Oh the memories of a simple stroll through a small town.

Later, we kids would climb the attic stairs, smelling the dusky scent of the buffalo skin that hung over a rack, see the dusty cribs and strollers we had used as toddlers, and wipe the dust off the window to the north and see the traffic coming over the hill.

All this revived by the thought of turkey baking. Later, after Grandma died, Aunt Margaret moved into the tall house on the highway. Her lifestyle must have seemed eccentric to some. She liked cats. Lots of them. Everywhere. Heaven help the people who wanted to get to the turkey on the kitchen table before the cats did.

Meanwhile, fill your plate. Dust off a chair and have a seat, burnish the cobwebs from the corner over the door. But never forget that there’s a loving aunt gently waiting to give you a hug and whisper in her soft hush of a voice.

The last time I saw Aunt Margaret was two years ago. Morning sunlight filtered through the plant leaves in the bay window, highlighting the lovely lineless face of my eldest aunt who had seldom in her life faced the sunlight without a bonnet or parasol protecting her ivory skin. She talked openly then, about her love for writing that had surfaced during her later years, and about the children in her family who loved to write, or who “had the gift,” as she called it.

She told me about the nighttime sound of children’s laughter coming from the attic when she slept in her four-poster bed upstairs.

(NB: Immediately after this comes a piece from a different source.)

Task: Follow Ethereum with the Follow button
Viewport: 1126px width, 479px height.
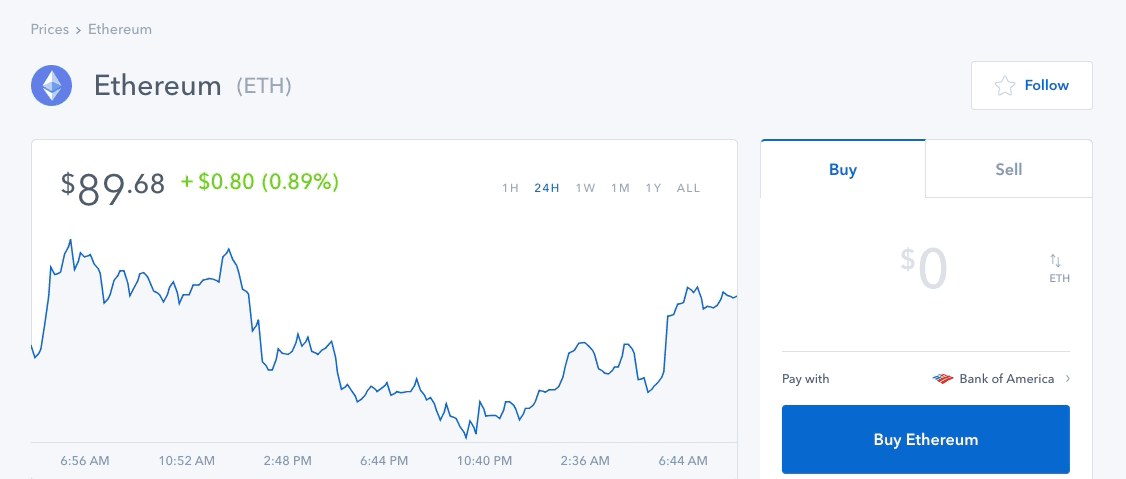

The sounds were of children past, much like children in your day and mine, children filled with the innocence that only youth can bring. Children who, to the best of their knowledge, know full well that the best way to start anything is to start at the beginning. Or as a first-grader told me last week, when it comes to preparing Thanksgiving dinner, “First, you put the turkey in the skillet.”